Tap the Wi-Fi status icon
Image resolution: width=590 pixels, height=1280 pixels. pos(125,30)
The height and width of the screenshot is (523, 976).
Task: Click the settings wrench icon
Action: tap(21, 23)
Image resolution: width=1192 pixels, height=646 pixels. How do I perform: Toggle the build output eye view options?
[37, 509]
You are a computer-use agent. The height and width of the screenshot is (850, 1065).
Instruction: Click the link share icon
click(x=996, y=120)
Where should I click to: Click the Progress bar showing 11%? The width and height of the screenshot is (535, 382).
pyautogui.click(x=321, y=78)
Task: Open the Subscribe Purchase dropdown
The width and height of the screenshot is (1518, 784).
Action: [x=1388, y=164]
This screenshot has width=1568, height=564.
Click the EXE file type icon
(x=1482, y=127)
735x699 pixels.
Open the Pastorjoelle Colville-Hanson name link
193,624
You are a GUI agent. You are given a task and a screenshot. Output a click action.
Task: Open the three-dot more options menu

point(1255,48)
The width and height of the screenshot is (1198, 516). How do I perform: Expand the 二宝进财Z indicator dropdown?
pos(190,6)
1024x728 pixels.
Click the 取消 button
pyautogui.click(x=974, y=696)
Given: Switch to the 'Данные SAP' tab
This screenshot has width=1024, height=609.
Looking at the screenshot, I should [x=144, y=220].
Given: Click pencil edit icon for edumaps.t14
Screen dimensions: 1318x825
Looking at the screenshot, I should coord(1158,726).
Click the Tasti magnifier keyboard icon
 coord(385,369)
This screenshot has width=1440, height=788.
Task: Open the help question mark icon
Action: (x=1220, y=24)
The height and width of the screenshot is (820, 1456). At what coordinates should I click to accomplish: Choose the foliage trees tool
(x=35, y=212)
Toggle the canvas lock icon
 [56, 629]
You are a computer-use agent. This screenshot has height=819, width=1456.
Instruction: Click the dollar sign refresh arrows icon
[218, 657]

────────────────────────────────────────

**Aim of the task**
Copy the lines from the one with "Image resolution: width=1192" through the last line of the material above, exactly as they are and with no others.

**Written solution**
Image resolution: width=1192 pixels, height=646 pixels. How do I perform: Toggle the build output eye view options?
[37, 509]
You are a computer-use agent. The height and width of the screenshot is (850, 1065).
Instruction: Click the link share icon
click(x=996, y=120)
Where should I click to: Click the Progress bar showing 11%? The width and height of the screenshot is (535, 382).
pyautogui.click(x=321, y=78)
Task: Open the Subscribe Purchase dropdown
The width and height of the screenshot is (1518, 784).
Action: [x=1388, y=164]
This screenshot has width=1568, height=564.
Click the EXE file type icon
(x=1482, y=127)
735x699 pixels.
Open the Pastorjoelle Colville-Hanson name link
193,624
You are a GUI agent. You are given a task and a screenshot. Output a click action.
Task: Open the three-dot more options menu

point(1255,48)
The width and height of the screenshot is (1198, 516). How do I perform: Expand the 二宝进财Z indicator dropdown?
pos(190,6)
1024x728 pixels.
Click the 取消 button
pyautogui.click(x=974, y=696)
Given: Switch to the 'Данные SAP' tab
This screenshot has width=1024, height=609.
Looking at the screenshot, I should [x=144, y=220].
Given: Click pencil edit icon for edumaps.t14
Screen dimensions: 1318x825
Looking at the screenshot, I should coord(1158,726).
Click the Tasti magnifier keyboard icon
 coord(385,369)
This screenshot has width=1440, height=788.
Task: Open the help question mark icon
Action: (x=1220, y=24)
The height and width of the screenshot is (820, 1456). At what coordinates should I click to accomplish: Choose the foliage trees tool
(x=35, y=212)
Toggle the canvas lock icon
 [56, 629]
You are a computer-use agent. This screenshot has height=819, width=1456.
Instruction: Click the dollar sign refresh arrows icon
[218, 657]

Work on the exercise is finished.